■ **What needs to be done**: Copy the data below word for word, beginning at the line that contains "Given: Click the printer" and stopping after the line that contains "pos(940,394)". Include both of those lines and nothing outside that range.

** START OF Provided records **

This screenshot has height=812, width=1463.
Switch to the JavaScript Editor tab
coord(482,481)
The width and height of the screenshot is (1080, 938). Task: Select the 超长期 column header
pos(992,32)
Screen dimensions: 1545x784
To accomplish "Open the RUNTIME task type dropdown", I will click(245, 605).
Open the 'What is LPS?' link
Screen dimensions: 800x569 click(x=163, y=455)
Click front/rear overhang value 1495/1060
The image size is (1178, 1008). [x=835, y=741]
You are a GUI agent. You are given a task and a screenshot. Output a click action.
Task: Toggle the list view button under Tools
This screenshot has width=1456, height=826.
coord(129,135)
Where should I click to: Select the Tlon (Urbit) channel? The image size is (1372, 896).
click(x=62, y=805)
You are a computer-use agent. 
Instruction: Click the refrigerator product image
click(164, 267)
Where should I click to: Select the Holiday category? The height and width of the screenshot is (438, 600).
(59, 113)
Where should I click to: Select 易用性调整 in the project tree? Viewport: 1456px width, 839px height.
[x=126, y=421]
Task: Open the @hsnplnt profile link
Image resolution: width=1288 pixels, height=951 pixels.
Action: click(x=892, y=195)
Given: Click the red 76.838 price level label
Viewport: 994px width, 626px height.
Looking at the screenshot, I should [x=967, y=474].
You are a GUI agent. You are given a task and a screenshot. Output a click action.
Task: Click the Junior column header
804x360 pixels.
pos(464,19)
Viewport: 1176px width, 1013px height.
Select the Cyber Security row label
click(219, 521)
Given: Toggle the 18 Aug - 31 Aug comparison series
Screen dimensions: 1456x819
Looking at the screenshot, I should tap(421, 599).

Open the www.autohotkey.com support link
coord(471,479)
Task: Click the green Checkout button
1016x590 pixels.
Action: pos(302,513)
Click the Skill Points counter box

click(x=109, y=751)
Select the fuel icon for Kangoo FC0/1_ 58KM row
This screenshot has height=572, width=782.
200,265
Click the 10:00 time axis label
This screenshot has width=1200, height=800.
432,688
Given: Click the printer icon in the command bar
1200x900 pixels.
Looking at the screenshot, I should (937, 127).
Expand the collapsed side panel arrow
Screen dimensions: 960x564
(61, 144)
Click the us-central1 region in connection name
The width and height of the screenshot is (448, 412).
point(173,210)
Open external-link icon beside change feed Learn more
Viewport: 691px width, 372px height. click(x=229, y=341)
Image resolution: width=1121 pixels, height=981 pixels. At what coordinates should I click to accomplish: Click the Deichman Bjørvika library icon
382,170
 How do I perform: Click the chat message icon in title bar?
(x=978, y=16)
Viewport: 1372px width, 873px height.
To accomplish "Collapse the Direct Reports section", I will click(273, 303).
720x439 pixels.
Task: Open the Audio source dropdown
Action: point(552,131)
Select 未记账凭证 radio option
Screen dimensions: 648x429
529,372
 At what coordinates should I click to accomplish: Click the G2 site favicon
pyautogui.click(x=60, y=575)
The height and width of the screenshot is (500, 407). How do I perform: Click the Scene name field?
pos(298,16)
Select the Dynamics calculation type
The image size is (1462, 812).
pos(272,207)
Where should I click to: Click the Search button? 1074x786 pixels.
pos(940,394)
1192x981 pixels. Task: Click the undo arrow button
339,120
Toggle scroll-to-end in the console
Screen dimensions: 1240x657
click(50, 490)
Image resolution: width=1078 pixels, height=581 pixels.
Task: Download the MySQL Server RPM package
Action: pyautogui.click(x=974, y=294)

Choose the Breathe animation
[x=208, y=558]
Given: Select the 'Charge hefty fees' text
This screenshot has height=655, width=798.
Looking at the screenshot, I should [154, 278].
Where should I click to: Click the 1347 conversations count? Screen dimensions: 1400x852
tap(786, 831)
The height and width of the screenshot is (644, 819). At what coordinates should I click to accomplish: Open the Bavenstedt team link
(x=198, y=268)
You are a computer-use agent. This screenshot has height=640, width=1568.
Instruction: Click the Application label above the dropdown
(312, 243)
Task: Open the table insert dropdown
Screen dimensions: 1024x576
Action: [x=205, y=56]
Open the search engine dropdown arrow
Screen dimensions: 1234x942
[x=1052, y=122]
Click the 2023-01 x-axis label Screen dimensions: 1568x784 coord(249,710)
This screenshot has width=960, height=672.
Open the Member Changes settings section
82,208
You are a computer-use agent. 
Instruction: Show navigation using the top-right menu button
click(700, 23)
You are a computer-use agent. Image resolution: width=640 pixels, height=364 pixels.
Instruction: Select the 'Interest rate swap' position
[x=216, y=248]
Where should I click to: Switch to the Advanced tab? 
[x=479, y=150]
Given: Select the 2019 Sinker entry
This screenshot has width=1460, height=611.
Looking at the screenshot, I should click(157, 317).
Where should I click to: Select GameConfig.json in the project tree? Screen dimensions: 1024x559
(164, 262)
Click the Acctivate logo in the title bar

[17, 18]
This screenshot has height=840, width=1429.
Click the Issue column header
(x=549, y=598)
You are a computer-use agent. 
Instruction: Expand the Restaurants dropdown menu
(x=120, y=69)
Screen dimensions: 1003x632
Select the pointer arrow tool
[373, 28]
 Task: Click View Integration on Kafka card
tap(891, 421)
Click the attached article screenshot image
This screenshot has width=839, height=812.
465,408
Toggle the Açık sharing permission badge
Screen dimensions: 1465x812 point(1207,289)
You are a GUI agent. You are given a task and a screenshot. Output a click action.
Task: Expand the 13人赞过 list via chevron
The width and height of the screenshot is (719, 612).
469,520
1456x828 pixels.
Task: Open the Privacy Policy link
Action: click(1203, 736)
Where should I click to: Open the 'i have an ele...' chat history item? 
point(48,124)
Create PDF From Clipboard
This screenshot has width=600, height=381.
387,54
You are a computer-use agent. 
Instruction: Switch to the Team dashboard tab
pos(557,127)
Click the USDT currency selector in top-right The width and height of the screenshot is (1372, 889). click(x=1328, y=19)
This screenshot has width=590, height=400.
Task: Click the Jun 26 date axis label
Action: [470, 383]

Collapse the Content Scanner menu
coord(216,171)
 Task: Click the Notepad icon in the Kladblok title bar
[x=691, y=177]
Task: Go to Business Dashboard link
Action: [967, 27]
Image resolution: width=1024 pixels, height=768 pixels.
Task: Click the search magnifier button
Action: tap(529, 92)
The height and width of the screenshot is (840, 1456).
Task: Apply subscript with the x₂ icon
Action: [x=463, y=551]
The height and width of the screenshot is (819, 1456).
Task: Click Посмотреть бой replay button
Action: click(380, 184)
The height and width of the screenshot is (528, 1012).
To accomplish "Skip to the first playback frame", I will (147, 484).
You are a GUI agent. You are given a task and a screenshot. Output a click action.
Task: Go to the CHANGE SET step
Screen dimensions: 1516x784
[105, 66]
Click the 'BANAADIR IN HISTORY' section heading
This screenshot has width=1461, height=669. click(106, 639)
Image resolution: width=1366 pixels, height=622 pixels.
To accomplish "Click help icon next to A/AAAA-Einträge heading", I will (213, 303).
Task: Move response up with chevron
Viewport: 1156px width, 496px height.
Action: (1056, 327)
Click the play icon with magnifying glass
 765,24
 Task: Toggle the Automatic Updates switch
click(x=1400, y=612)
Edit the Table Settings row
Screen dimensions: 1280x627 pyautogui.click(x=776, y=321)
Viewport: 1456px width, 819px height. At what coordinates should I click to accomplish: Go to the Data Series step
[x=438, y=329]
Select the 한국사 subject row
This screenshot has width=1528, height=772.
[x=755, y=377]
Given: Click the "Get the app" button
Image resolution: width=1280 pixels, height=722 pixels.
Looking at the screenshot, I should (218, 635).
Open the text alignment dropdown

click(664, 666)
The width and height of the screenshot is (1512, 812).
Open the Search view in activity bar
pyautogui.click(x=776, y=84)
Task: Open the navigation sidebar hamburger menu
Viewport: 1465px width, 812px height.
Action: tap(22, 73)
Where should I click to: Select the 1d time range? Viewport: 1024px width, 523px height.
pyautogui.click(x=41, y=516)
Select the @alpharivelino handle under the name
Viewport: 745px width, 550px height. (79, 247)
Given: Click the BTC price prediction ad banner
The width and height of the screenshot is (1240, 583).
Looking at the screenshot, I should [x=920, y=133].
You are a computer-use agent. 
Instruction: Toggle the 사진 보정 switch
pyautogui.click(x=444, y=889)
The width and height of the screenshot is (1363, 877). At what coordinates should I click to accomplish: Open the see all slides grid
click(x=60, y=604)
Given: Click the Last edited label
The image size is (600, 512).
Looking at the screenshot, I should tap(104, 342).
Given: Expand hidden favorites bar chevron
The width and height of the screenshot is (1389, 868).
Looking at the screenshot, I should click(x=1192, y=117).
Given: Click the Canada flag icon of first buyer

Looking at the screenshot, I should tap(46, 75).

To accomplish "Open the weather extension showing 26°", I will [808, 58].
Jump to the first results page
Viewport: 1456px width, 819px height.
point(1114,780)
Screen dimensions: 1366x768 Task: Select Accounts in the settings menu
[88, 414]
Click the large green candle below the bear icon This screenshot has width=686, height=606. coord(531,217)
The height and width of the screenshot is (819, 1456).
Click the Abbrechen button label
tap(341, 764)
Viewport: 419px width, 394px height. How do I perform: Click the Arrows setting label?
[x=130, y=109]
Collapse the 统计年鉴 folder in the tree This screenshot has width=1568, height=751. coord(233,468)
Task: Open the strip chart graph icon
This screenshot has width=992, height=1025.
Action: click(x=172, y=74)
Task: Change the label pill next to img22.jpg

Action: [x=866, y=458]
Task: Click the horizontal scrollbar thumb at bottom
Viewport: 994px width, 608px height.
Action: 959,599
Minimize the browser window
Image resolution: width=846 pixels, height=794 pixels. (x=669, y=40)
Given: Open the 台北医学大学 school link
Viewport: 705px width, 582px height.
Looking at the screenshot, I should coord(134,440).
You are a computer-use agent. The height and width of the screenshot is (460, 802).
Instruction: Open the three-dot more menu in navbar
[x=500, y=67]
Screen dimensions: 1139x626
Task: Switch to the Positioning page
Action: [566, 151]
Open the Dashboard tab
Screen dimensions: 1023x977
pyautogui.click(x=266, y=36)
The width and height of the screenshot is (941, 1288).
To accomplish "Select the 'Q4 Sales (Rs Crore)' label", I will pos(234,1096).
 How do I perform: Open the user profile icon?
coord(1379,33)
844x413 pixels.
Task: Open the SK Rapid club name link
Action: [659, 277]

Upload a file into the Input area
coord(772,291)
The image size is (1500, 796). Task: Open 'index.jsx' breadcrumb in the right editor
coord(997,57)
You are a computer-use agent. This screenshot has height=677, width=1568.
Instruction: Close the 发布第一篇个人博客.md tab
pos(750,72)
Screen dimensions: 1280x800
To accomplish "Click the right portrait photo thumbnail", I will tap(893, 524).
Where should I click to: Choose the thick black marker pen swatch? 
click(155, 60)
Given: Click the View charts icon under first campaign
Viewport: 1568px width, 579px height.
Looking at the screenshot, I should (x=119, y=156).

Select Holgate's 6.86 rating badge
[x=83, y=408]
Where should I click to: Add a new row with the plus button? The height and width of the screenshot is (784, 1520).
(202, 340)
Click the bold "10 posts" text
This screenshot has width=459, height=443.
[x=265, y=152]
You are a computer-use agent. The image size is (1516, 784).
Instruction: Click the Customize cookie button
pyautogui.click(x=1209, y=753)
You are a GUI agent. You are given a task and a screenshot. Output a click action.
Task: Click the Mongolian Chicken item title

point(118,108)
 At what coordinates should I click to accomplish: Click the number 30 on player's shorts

** END OF Provided records **

■ **Solved exercise**:
Given: Click the printer icon in the command bar
1200x900 pixels.
Looking at the screenshot, I should (937, 127).
Expand the collapsed side panel arrow
Screen dimensions: 960x564
(61, 144)
Click the us-central1 region in connection name
The width and height of the screenshot is (448, 412).
point(173,210)
Open external-link icon beside change feed Learn more
Viewport: 691px width, 372px height. click(x=229, y=341)
Image resolution: width=1121 pixels, height=981 pixels. At what coordinates should I click to accomplish: Click the Deichman Bjørvika library icon
382,170
 How do I perform: Click the chat message icon in title bar?
(x=978, y=16)
Viewport: 1372px width, 873px height.
To accomplish "Collapse the Direct Reports section", I will click(273, 303).
720x439 pixels.
Task: Open the Audio source dropdown
Action: point(552,131)
Select 未记账凭证 radio option
Screen dimensions: 648x429
529,372
 At what coordinates should I click to accomplish: Click the G2 site favicon
pyautogui.click(x=60, y=575)
The height and width of the screenshot is (500, 407). How do I perform: Click the Scene name field?
pos(298,16)
Select the Dynamics calculation type
The image size is (1462, 812).
pos(272,207)
Where should I click to: Click the Search button? 1074x786 pixels.
pos(940,394)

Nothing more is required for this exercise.